OpenAI ha anunciado una serie de medidas que refuerzan la protección digital de los adolescentes, abordando los desafíos entre privacidad, libertad y seguridad. La compañía reconoce que las conversaciones con IA pueden ser tan sensibles como hablar con un médico o un abogado, por lo que defiende que estas interacciones deben tener el mismo nivel de protección. Por esta razón, OpenAI está desarrollando características avanzadas de seguridad para garantizar que los datos sean privados incluso frente a empleados de la empresa, aunque se reservan excepciones ante riesgos críticos como amenazas graves o incidentes de ciberseguridad a gran escala.
En cuanto a la libertad de uso, OpenAI quiere ofrecer a los usuarios adultos la máxima autonomía posible, permitiendo solicitar respuestas personalizadas siempre y cuando no se infrinjan límites de seguridad o se cause daño. El principio de “tratar a los adultos como adultos” guía estas decisiones, autorizando interacciones más libres dentro de parámetros muy claros.
Protección específica para adolescentes
La prioridad absoluta para los menores es la seguridad, incluso por encima de la privacidad y la libertad. Para ello, OpenAI está desarrollando un sistema de predicción de edad que distinguirá a los usuarios menores de 18 años, aplicando de manera preventiva la experiencia infantil si hay dudas. También se plantea solicitar identificación en determinados casos o países, una medida que, aunque afecta la privacidad adulta, se considera necesaria para proteger a los más jóvenes.
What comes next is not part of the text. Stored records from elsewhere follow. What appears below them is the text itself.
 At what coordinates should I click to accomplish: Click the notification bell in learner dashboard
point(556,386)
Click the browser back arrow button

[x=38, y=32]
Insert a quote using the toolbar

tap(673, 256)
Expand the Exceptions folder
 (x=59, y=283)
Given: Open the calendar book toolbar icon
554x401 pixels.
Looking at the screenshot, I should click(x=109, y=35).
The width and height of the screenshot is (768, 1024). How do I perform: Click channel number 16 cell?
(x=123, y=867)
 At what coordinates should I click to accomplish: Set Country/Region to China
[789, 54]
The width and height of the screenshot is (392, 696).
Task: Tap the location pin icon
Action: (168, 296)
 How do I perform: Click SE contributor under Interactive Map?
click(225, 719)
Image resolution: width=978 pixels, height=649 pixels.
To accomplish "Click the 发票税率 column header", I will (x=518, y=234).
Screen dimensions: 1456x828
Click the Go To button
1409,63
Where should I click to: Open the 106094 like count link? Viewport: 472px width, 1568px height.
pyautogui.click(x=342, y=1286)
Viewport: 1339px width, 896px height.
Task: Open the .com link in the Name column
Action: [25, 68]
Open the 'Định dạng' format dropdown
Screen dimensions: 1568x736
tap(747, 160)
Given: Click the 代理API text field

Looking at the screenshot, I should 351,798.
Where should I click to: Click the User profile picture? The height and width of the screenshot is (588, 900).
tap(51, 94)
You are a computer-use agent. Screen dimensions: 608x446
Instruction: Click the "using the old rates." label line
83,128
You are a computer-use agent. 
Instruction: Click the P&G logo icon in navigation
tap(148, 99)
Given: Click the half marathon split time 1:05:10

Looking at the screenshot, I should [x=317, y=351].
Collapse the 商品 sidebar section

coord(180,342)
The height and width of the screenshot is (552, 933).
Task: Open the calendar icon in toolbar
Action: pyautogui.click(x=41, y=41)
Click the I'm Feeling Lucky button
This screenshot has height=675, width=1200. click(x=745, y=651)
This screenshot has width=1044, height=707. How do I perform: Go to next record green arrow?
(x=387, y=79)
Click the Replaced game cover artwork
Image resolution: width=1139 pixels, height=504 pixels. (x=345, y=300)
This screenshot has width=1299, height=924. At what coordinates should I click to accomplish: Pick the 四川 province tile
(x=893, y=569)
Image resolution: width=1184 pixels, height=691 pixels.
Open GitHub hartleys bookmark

En el entorno adolescente, se han establecido límites claros: la IA no responderá a conversaciones de carácter coqueto ni dará pie a discusiones sobre suicidio o autolesiones, ni siquiera en contextos creativos. En situaciones críticas, se contactará con los padres o, si fuera necesario, con las autoridades.
Esta noticia representa una oportunidad estratégica para las empresas que gestionan comunidades digitales, plataformas educativas o servicios con presencia adolescente. Adoptando políticas similares, podrían reforzar su imagen de responsabilidad social y crear entornos digitales más seguros, generando confianza entre usuarios, familias y reguladores.